Maka, orang tualah yang mengukir hati itu: apakah diukir dengan
iman, atau dibiarkan kosong lalu diisi dunia luar yang liar.
Coba bandingkan dengan penggemar sepak bola. Banyak yang rela
begadang, menahan kantuk, bahkan berkorban waktu dan tenaga hanya demi
menyaksikan tim kesayangan berlaga. Mengapa? Karena ada rasa bangga di sana.
Nah, kuncinya ada pada kebanggaan itu. Jika anak-anak bangga dengan amal
saleh—dengan shalat, dengan menolong, dengan berbuat baik—maka mereka akan
lebih ringan melangkah ke arah kebaikan. Tapi kalau rumah tidak menanamkan
kebanggaan itu, jangan salahkan bila yang mereka agungkan justru sesuatu yang
jauh dari nilai kebenaran.
Pekerjaan rumah orang tua bukan sekadar "memberi
contoh," melainkan menumbuhkan ikatan. Ikatan itu hadir dari
kedekatan, dari obrolan sederhana, dari momen bercanda di meja makan, dari
telinga yang benar-benar mau mendengar, bukan sekadar mendikte.

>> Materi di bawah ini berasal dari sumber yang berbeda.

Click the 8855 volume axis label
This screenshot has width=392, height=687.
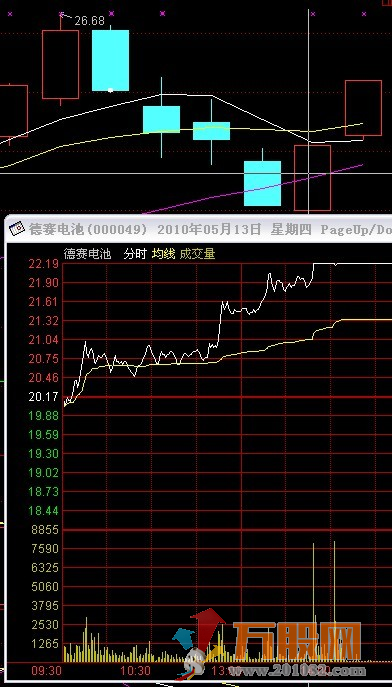pyautogui.click(x=45, y=530)
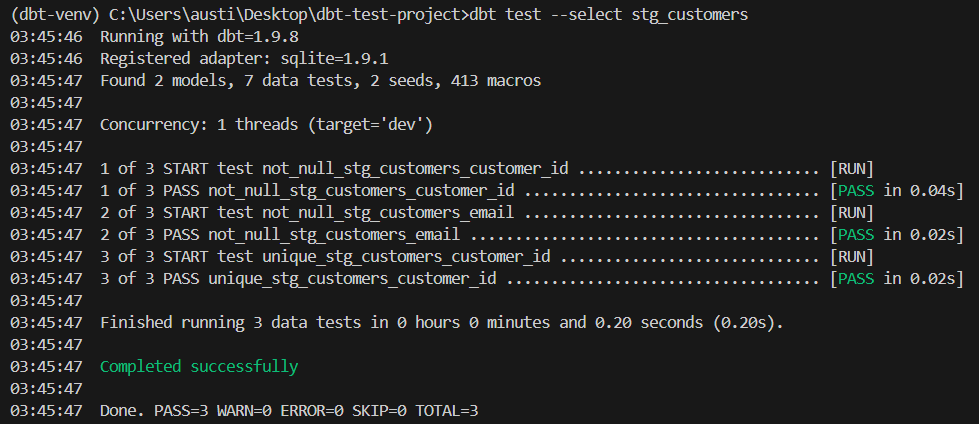Image resolution: width=979 pixels, height=424 pixels.
Task: Click the [RUN] marker for the unique test
Action: (x=851, y=257)
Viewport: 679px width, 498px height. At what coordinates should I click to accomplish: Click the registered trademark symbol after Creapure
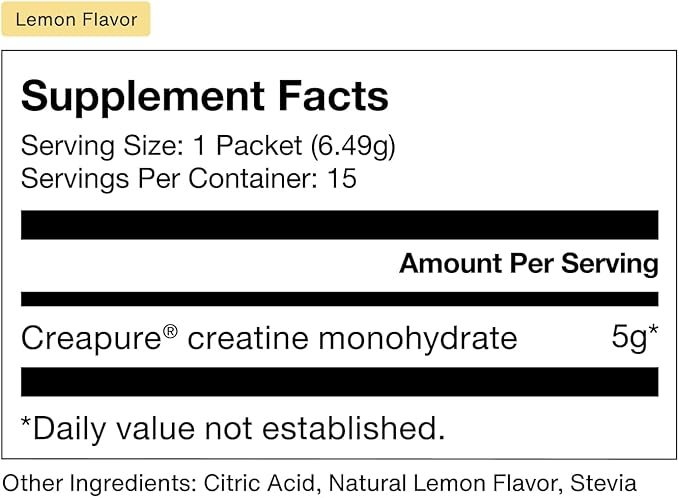170,331
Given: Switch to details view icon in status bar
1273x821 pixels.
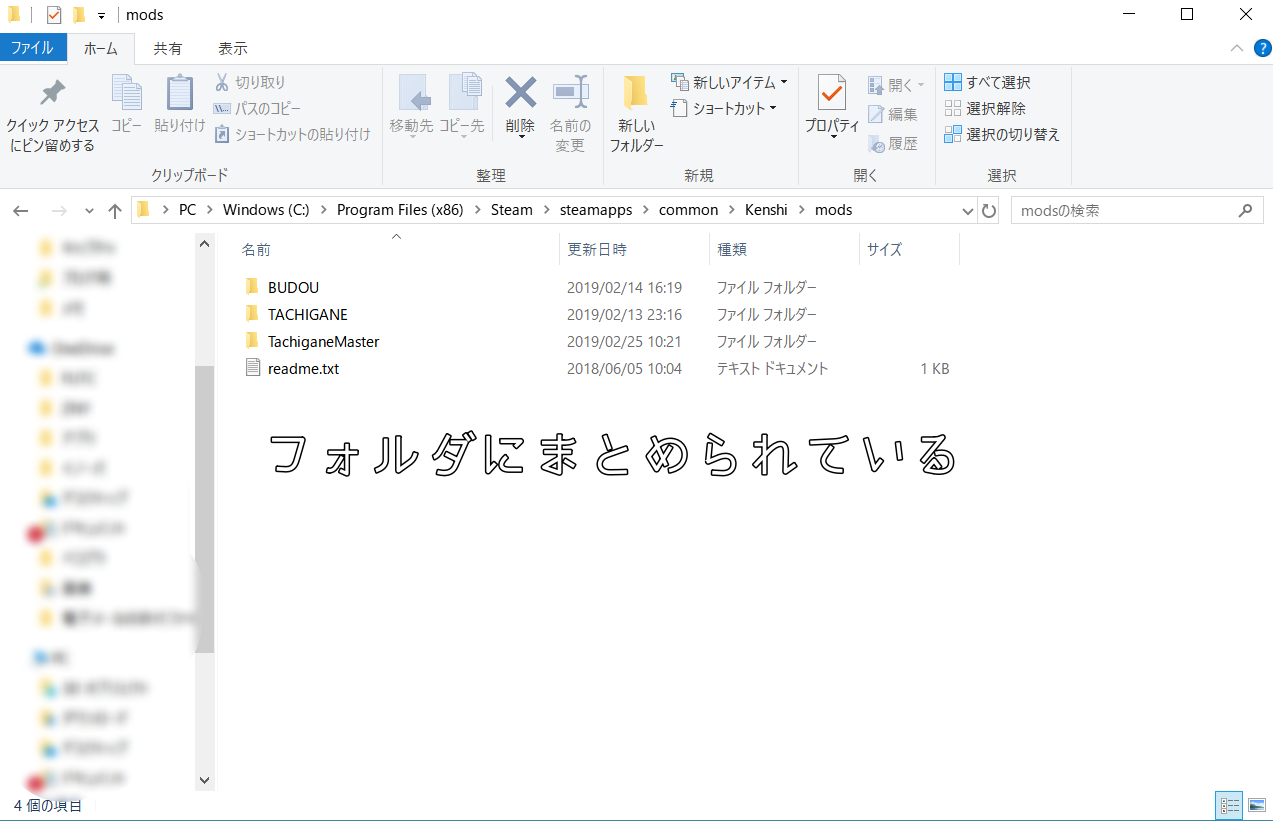Looking at the screenshot, I should pos(1229,805).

Rasulullah ﷺ memberi teladan
bagaimana beliau mendekat pada seorang remaja yang bertanya dengan cara yang
keliru. Beliau tidak membentak, tidak menghakimi. Beliau justru duduk dekat,
bertanya lembut, lalu mengarahkan dengan penuh kasih. Dari situ kita belajar:
nasihat hanya bisa masuk ketika ada kedekatan.
Ada anak-anak yang tumbuh tanpa pernah mengalami “krisis
motivasi.” Mereka tidak pernah kehilangan arah, meski orang tuanya tidak
selalu hadir secara fisik. Rahasianya apa? Satu kata: respek. Mereka
menghormati orang tua karena merasa diperhatikan, dipedulikan, dianggap
penting. Rasa hormat ini jauh lebih kuat daripada sekadar "ketaatan
karena takut." Ketaatan bisa hilang begitu saja saat pengawasan
lengah. Tapi respek akan melekat bahkan ketika orang tua tiada.
Anak-anak lahir
dengan fitrah. Allah ﷻ berfirman:
فَأَقِمْ وَجْهَكَ لِلدِّينِ حَنِيفًا ۚ فِطْرَتَ اللَّهِ الَّتِي
فَطَرَ النَّاسَ عَلَيْهَا ۚ لَا تَبْدِيلَ لِخَلْقِ اللَّهِ ۚ ذَٰلِكَ الدِّينُ
الْقَيِّمُ
“Maka hadapkanlah wajahmu dengan lurus kepada agama Allah; (tetaplah atas)
fitrah Allah yang telah menciptakan manusia menurut fitrah itu. Tidak ada
perubahan pada ciptaan Allah. Itulah agama yang lurus...” (QS. Ar-Rum: 30).
Fitrah itu cenderung kepada kebaikan, tapi ia bisa pudar bila tidak
dijaga. Dan penjaga terdekatnya adalah kita, para orang tua.
Rumah yang penuh obrolan sehat, canda yang menguatkan, serta
kebanggaan pada amal kebaikan—itulah benteng sejati anak-anak di tengah
derasnya arus digital tahun 2025 ini. Karena pada akhirnya, kita semua ingin
bisa berkata dengan yakin: “Rumahku, surgaku.”.